**TEXT SEGMENT:**
-- -- --
Also default element values apply when elements are empty. So empty is not simply a value for an element (''), but a condition that is related with other schema options (and also with instance when you use XSI atttributes on it).

The condition of a None or empty string value for a empty tag is IMHO related to validation against its type. Clearly if the type is an xs:int the '' is not applicable, and i think a None value should be better in this case.

Questionable if the type is xs:string but the xs:minLength is '1'. In this case a programmatic check could be based on an isinstance check.

In any case final decision of whether to map None or empty string values could be delegated to a custom converter after the decode phase (this is the role of converters in xmlschema). For None values also the filler option can be used instead of a custom converter.

brunato avatar Aug 17 '22 09:08 brunato

For empty tags ElementTree admits also an empty string for elem.text instead of None (depends by the parser).

In any case an empty string is not considered a text node (§6.7.1 of XQuery and XPath Data Model 3.1).

I'm still oriented to use the empty string value if there are not validation errors (lax decode mode), as already happens when there are validation errors on simple values.

brunato avatar Aug 18 '22 09:08 brunato

I would add two options for decoding (to_dict/decode/iter_decode):

  • keep_empty: if set to True empty elements that are valid are decoded with an empty string value instead of a None
  • element_hook: an optional function that is called with decoded element data before calling the converter decode method. Takes an ElementData instance plus optionally the XSD element and the XSD type, and returns a new ElementData instance.

The 1st option change the default behavior with empty elements, that are decoded to an empty string, instead of None. The 2nd is a general option that permits to change decoded element data with a different one (e.g. filter a specific attribute).

Anyway one can create a custom converter to do that, but this is not the usual role of converters, that are dedicated to shaping data, not on decoding/encoding (i will clean them also from checks of data.text !='').

The nillable elements, as stated by the XSD standard, are decoded with nil/null content but retain the attributes, so cases like your are generally not decoded to None (e.g. the element has other attributes besides xsi:nil='true').

Looking at conventions nothing put in evidence that the empty string is the usual default for empty elements instead of None, so changing this default behavior is questionable. Passing keep_empty='true' change the behavior like you proposed and doesn't break back compatibility.
-- -- --
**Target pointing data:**
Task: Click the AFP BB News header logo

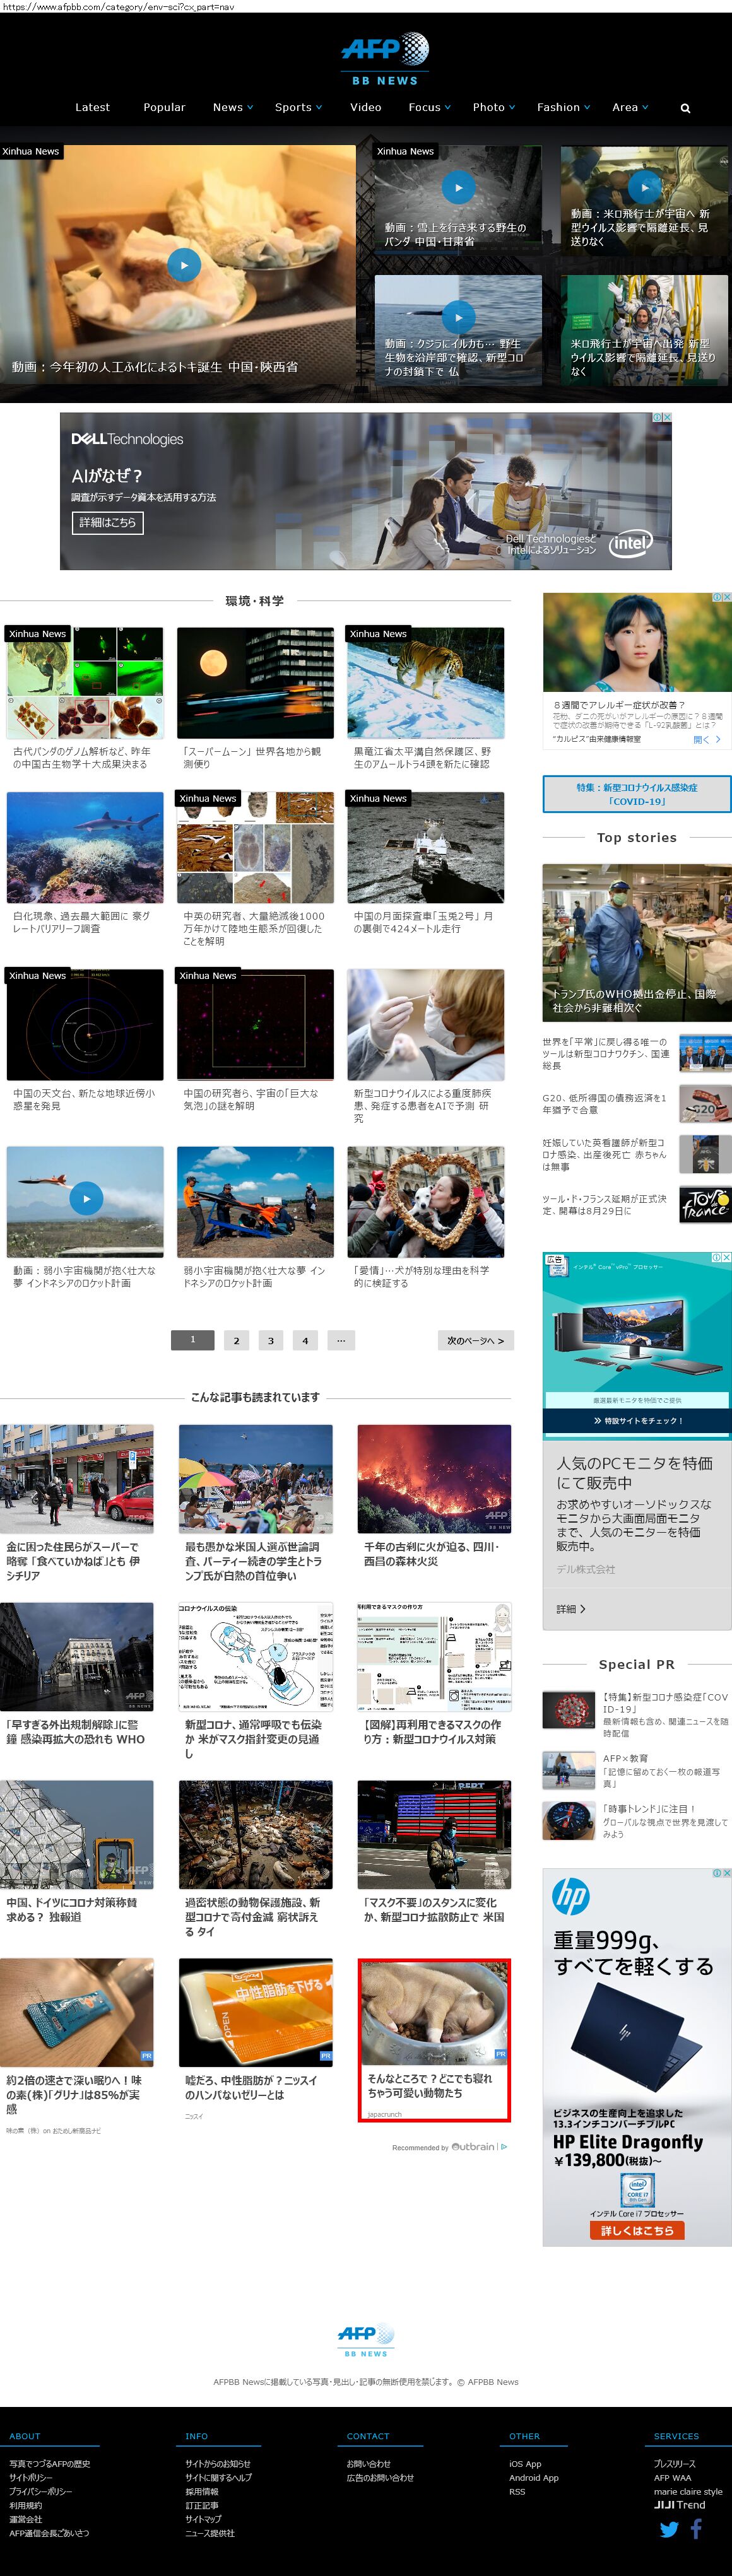Action: pyautogui.click(x=385, y=58)
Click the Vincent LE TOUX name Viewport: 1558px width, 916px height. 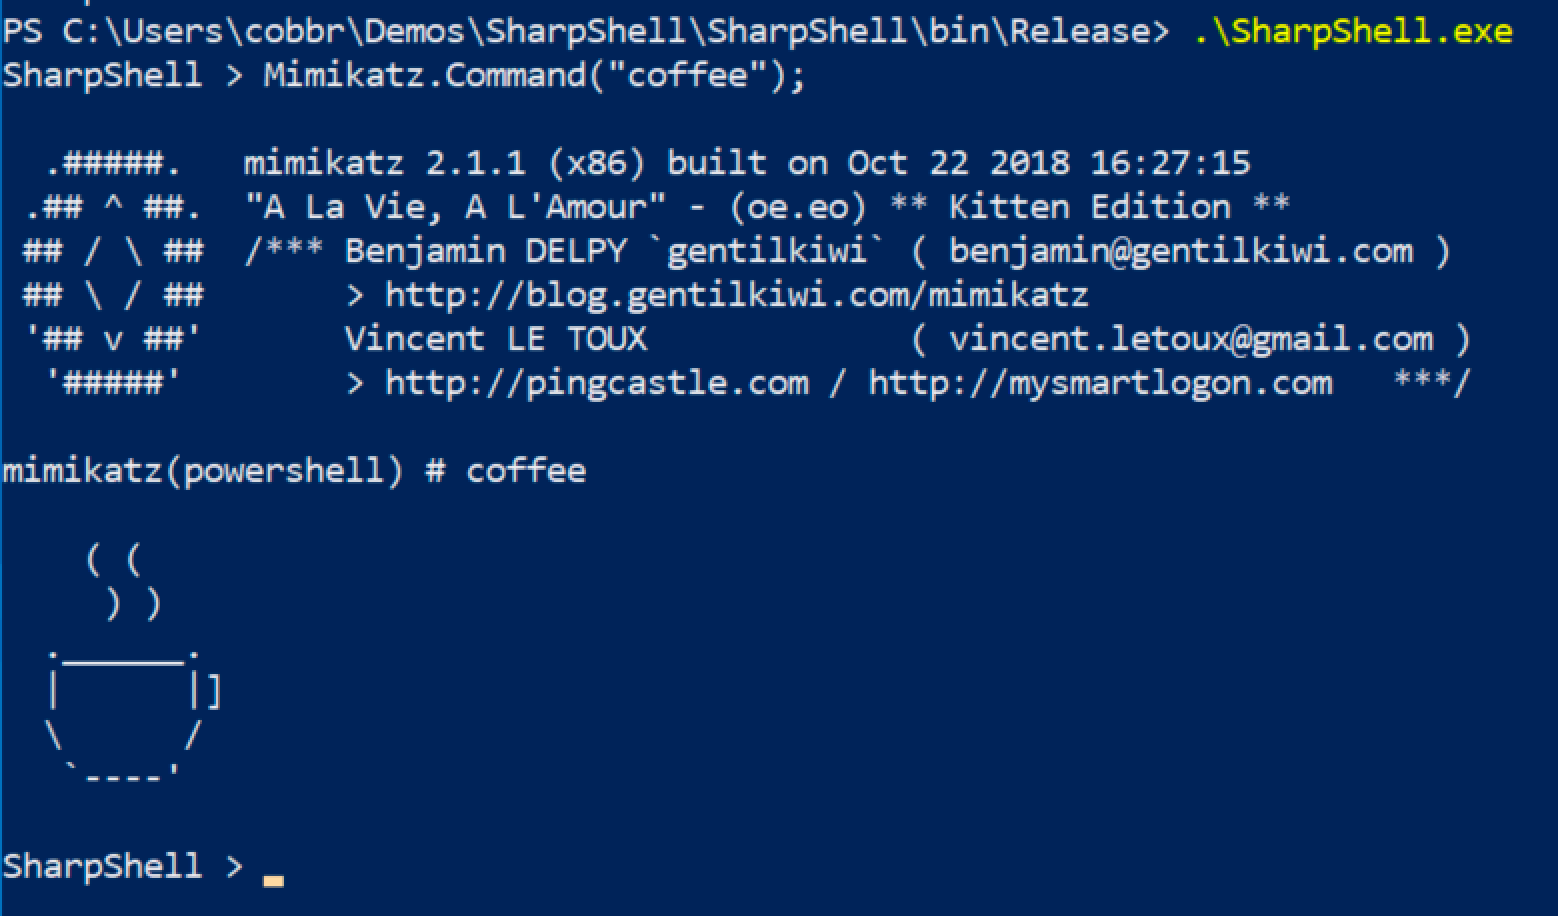coord(496,339)
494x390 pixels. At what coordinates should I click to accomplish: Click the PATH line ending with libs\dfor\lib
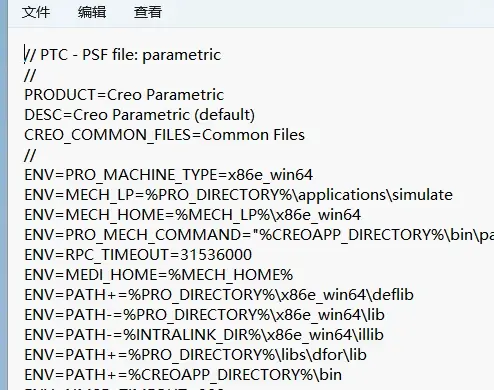tap(196, 355)
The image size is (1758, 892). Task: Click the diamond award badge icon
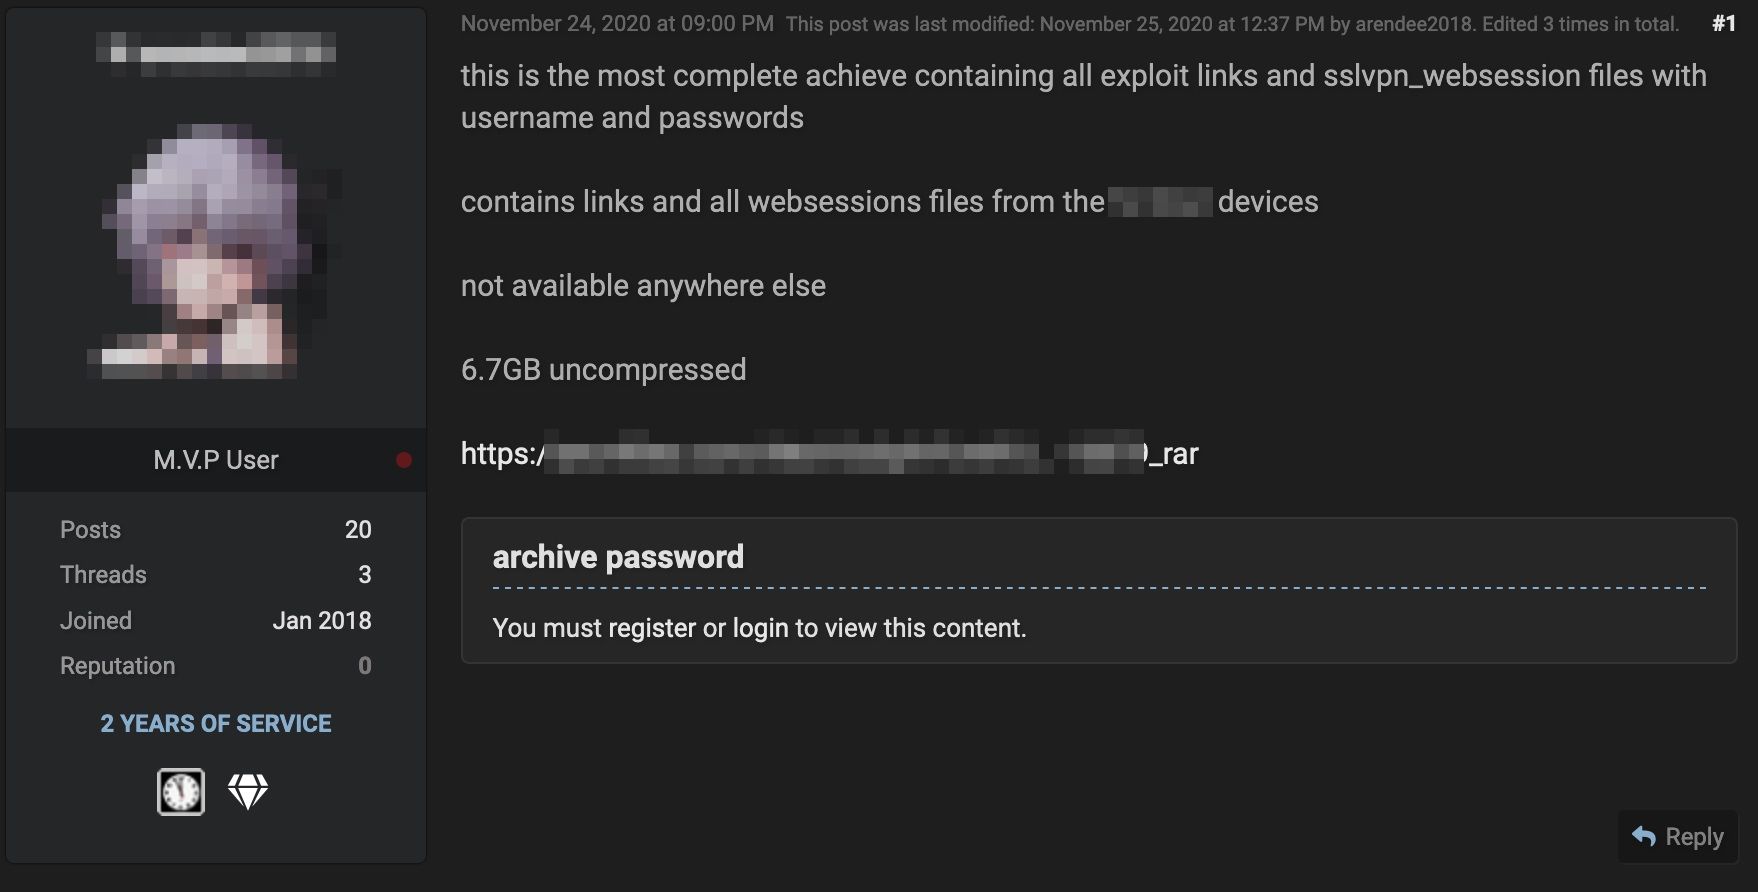pyautogui.click(x=248, y=792)
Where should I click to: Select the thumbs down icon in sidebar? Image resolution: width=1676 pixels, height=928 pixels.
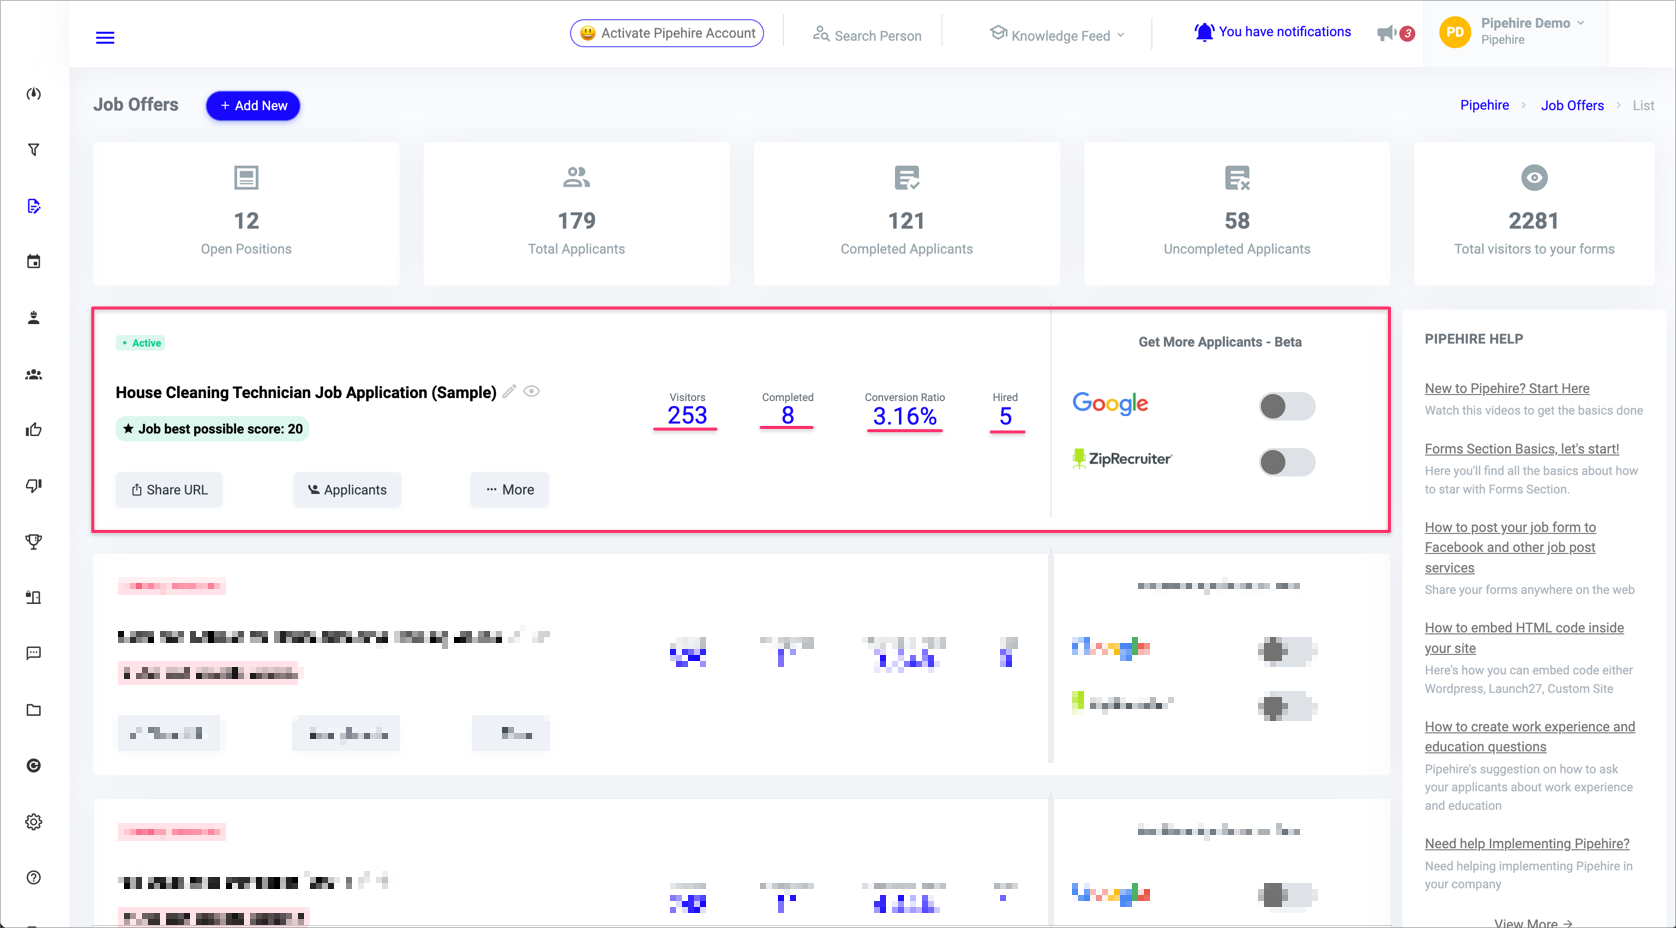(33, 485)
-- -- --
**THINGS TO DO:**
**A.** Answer these questions about the empty-element discussion:
(i) Which section of the XQuery and XPath Data Model 3.1 says an empty string is not a text node?
(ii) What does the proposed element_hook function take as input?
(iii) For None values, which option can be used instead of a custom converter?
**B.** Which lines of the rows contain the word "icon"? Find each one and copy it out.
The text and the rows have no connection to each other.

**RESULTS IN ORDER:**
**A.**
(i) §6.7.1
(ii) An ElementData instance, plus optionally the XSD element and the XSD type.
(iii) The filler option.

**B.**
The image size is (1758, 892). Task: Click the diamond award badge icon
Where should I click to: Select the thumbs down icon in sidebar? Image resolution: width=1676 pixels, height=928 pixels.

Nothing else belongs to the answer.